It’s also no secret the current government prefers less ATV use—and the Bighorn region is a favourite destination for ATV riders. In an unprecedented move, the province has already closed several off-road trails in the region, citing abuse by ATVers. Due to its inability to enforce the existing regulations, the government has effectively shut out all ATV users. It’s no wonder law-abiding riders see a bleak future, even though the government promises better enforcement and the reopening of some trails once the parks are established.
Despite its claims the Bighorn parks are being created to protect important habitat, the government also has its eye on increasing tourism in the area; as with the Castle region, some development is already planned. And since tourism in Kananaskis Country generates about $140 million a year in government revenue, the province hopes the Bighorn region will do likewise, drawing users from nearby Edmonton.
At press time, public consultation on the Bighorn parks was slated to continue to February 15, 2019, so if an early election is called, it’s doubtful the ruling NDP will be able to push through the new parks before Albertans head to the polls. Even if the election is not called until May, it’s still doubtful, but not impossible. With things bleak in the economy and on the pipeline front, the NDP is looking for some good-news stories to head to the polls with—the creation of Bighorn Country could be just the ticket.
While the consultation continues, it seems that specifics on the actual boundaries and permitted uses in the Bighorn parks are short on detail. ATV users have been requesting maps indicating designated trails, for example, and hunters have been asking for clarification on what areas will remain open to hunting. The most either has been offered so far, however, are mere assurances they will be looked after. That was the same tactic the province used during the creation of the Castle parks, and many ATVers were shocked when they weren’t, in fact, accommodated. The NDP has a poor record of taking public and stakeholder consultation seriously, and if given the opportunity, there’s little doubt the new parks will become a reality.
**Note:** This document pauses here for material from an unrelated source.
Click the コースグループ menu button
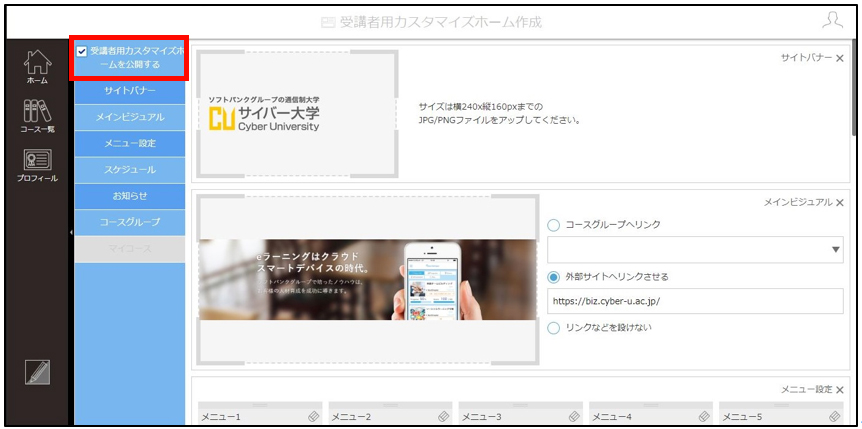This screenshot has width=862, height=429. pyautogui.click(x=130, y=222)
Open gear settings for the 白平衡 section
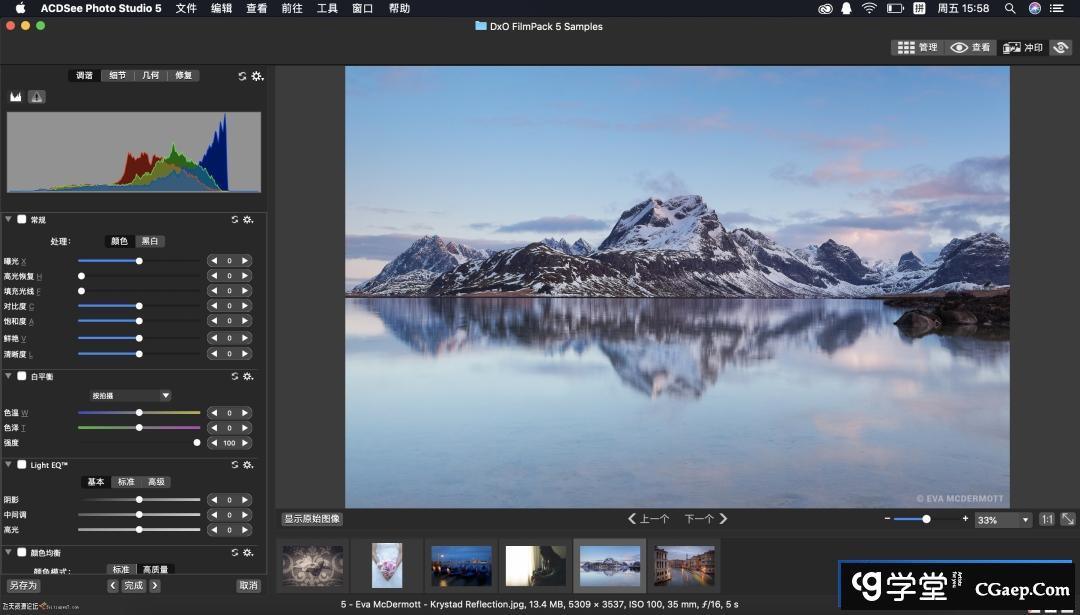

There’s also little doubt ATV users will see the greatest impact.
Not that there isn’t also concern about the United Conservative Party getting elected. Leader Jason Kenney has been thinking out loud about selling off 100,000 acres of Crown land if his party comes to power, effectively barring public access to a large part of the Peace Region. No wonder outdoor enthusiasts are feeling the squeeze from all sides as the 2019 provincial election draws closer. Now’s the time to make sure their voices are being heard by all parties.